The turnaround came at DP World Tour Qualifying School in Tarragona, where Sharma produced six demanding rounds under extreme pressure to finish runner-up and regain full tour status. That performance laid the foundation for his 2025 campaign, and moments like the two-eagle round in Mauritius suggest that the technical sharpness and confidence are gradually returning.

There was further validation of this trend at the Paris Olympics, where Sharma’s two-eagle second round on the notoriously penal Le Golf National pushed him into the top 25 against a field stacked with major champions. That performance reinforced a key truth: when Sharma finds rhythm, he can compete on any stage.
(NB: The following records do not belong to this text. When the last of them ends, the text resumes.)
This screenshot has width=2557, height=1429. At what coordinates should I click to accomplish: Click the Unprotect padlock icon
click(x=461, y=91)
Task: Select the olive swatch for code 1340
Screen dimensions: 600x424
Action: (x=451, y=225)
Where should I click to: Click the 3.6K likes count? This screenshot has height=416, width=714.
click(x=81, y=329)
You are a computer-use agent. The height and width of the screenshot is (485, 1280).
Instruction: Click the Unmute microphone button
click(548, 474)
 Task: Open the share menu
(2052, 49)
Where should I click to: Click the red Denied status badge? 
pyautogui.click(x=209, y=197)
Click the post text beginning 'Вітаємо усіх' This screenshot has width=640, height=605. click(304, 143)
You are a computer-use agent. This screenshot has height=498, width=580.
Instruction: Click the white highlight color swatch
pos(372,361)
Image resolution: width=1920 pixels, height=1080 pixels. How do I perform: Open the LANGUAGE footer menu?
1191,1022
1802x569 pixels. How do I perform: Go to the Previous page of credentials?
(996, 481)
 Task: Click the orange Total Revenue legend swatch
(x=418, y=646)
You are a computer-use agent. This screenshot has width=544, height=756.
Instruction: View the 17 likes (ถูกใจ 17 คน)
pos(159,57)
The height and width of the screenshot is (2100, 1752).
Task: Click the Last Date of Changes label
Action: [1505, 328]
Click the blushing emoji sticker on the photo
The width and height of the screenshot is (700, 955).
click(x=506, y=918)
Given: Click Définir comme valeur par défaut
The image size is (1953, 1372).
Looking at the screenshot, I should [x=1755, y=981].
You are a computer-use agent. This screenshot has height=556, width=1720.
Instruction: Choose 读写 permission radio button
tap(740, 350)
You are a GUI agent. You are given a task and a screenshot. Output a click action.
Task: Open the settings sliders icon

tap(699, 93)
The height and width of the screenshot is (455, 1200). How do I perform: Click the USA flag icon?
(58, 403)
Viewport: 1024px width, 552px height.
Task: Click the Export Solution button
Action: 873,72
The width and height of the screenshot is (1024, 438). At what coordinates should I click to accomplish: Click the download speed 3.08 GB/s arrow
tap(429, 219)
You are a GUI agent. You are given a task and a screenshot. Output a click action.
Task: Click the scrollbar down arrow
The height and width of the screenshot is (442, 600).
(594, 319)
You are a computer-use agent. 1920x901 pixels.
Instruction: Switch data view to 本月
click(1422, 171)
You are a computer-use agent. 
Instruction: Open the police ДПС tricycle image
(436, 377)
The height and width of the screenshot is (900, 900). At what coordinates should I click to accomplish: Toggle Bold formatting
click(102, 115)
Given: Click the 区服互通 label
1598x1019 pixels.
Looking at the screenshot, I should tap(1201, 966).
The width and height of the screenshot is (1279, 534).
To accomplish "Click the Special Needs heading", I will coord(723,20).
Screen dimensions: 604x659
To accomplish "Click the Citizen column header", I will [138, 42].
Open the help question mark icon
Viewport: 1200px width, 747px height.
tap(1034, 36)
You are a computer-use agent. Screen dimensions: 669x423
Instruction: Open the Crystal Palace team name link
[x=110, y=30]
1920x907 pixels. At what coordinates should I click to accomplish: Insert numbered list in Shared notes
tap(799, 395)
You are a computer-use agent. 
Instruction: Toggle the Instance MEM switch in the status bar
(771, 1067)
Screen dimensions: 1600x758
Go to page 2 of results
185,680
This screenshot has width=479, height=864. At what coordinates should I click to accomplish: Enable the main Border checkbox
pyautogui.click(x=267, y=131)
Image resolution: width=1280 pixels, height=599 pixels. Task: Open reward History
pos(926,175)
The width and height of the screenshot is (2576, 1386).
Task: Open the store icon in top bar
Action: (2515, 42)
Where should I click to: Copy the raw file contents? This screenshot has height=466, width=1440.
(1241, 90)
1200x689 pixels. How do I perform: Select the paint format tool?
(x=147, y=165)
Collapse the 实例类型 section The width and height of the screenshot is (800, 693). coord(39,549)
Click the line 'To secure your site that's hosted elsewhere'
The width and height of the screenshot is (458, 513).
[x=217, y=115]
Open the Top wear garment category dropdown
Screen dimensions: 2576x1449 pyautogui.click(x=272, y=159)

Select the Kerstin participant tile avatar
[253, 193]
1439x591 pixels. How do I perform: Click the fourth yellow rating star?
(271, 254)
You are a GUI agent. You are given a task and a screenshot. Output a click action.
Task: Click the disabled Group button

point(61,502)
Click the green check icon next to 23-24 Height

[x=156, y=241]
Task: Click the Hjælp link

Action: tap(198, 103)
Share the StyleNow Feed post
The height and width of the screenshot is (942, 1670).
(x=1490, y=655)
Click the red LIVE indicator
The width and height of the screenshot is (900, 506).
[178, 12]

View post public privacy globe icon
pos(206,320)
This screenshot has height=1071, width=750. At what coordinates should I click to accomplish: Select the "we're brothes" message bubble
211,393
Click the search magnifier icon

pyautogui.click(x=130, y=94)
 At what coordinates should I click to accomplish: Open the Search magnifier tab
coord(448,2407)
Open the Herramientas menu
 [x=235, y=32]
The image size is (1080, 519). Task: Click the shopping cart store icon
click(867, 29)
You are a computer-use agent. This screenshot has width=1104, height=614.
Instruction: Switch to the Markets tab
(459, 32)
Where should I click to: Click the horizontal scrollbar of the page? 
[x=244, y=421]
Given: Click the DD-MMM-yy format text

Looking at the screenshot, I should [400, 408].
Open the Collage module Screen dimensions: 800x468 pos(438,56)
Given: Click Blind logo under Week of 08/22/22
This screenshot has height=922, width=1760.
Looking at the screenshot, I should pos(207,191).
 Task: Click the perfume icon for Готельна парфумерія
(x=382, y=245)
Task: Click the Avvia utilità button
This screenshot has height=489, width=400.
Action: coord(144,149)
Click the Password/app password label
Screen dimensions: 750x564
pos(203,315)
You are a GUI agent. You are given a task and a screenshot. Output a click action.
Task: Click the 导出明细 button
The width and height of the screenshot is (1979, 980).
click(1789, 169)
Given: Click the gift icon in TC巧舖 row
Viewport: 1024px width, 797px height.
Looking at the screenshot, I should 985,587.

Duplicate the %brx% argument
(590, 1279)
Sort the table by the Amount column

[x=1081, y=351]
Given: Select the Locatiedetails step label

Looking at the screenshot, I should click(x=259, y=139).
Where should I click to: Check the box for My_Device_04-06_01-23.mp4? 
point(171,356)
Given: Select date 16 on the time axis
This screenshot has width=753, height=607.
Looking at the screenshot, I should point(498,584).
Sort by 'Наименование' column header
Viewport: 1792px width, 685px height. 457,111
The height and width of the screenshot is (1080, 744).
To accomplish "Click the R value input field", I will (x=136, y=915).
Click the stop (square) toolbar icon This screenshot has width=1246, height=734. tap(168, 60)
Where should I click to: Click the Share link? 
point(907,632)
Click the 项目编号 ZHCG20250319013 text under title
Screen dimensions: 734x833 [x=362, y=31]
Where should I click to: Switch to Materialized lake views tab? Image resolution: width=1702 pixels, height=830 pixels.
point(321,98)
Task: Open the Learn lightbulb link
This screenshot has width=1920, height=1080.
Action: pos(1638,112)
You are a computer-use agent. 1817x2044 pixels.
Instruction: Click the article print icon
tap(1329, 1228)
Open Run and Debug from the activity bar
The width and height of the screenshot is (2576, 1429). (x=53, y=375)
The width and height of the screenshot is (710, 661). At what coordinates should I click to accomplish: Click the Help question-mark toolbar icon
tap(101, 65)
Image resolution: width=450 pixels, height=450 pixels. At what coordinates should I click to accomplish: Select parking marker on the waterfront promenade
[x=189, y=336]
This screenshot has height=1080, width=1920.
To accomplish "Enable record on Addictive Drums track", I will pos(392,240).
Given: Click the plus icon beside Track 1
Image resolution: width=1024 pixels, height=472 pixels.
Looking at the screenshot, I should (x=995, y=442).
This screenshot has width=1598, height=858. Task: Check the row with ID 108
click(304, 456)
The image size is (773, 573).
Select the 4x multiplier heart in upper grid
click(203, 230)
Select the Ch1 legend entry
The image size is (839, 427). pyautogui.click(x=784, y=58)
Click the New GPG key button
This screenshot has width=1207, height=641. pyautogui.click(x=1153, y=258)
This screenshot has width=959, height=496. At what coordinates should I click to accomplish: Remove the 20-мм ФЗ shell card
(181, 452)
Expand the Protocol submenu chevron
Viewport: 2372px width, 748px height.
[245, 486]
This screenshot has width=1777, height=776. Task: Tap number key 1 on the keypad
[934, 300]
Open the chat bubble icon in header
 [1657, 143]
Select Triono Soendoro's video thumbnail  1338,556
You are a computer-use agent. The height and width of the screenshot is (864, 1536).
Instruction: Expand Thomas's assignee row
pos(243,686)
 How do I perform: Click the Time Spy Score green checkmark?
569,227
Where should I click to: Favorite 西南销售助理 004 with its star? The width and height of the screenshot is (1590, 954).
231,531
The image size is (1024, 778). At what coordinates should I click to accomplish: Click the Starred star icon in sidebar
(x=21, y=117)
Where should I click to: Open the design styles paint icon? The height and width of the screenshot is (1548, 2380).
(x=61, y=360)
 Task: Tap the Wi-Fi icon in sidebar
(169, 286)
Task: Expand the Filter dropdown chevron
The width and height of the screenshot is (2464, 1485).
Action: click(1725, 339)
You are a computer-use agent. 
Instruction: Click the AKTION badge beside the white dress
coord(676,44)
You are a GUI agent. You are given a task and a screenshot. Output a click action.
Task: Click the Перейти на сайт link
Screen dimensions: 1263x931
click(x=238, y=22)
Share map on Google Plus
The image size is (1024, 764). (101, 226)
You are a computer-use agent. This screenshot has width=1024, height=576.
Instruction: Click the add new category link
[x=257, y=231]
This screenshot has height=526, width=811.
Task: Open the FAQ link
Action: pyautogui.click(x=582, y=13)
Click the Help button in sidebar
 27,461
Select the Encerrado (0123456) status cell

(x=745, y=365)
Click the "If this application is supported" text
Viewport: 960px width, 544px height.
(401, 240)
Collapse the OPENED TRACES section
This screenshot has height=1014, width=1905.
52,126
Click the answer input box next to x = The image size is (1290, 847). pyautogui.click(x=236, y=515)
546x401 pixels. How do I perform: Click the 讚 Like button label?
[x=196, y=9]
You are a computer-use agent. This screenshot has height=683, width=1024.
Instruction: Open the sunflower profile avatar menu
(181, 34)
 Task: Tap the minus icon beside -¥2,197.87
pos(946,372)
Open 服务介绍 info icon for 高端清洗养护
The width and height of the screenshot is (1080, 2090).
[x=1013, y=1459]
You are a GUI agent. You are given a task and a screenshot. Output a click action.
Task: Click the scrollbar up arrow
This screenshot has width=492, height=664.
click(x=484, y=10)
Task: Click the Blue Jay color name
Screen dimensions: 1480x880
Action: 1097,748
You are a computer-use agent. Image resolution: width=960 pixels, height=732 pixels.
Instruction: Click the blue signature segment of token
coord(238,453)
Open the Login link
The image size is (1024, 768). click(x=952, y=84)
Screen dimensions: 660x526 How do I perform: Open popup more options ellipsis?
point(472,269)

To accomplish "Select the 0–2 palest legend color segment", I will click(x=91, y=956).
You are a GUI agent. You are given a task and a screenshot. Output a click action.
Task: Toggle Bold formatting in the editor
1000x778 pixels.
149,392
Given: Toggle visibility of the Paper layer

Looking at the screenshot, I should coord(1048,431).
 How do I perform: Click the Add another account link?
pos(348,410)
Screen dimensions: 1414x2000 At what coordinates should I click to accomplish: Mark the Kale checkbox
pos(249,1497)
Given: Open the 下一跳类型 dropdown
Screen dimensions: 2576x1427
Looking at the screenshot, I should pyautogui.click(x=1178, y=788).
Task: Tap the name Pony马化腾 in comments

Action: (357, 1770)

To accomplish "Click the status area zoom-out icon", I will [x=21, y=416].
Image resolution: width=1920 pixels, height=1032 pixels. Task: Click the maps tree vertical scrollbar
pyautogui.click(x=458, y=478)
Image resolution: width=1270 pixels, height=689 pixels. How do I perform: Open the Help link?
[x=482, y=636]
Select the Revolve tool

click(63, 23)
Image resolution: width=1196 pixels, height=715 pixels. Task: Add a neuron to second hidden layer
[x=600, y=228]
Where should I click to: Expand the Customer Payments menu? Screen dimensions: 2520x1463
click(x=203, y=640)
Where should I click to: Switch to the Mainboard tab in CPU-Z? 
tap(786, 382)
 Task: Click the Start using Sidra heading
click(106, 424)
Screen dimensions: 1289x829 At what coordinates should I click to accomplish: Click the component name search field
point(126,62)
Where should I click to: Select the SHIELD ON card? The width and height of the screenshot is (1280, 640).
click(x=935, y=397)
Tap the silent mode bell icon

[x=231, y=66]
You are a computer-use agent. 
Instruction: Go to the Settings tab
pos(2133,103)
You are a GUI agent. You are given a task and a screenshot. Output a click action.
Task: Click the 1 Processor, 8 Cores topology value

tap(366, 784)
Entering the final round in Mauritius well off the lead, Sharma was no longer a title contender. But his early tee time and proven ability to produce low rounds meant movement up the leaderboard remained possible. More importantly, each such performance feeds into a broader narrative of recovery of a player rediscovering the traits that once made him India’s standard-bearer on the global stage.

Ultimately, Sharma’s two-eagle day in Mauritius was less about position and more about possibility. It was evidence that the ceiling remains high, that the tools required for elite scoring are intact, and that sustained consistency the final piece of the puzzle is still within reach.

For Indian golf, and for Sharma himself, those flashes of brilliance are not anomalies to be dismissed, but markers of a resurgence still in progress.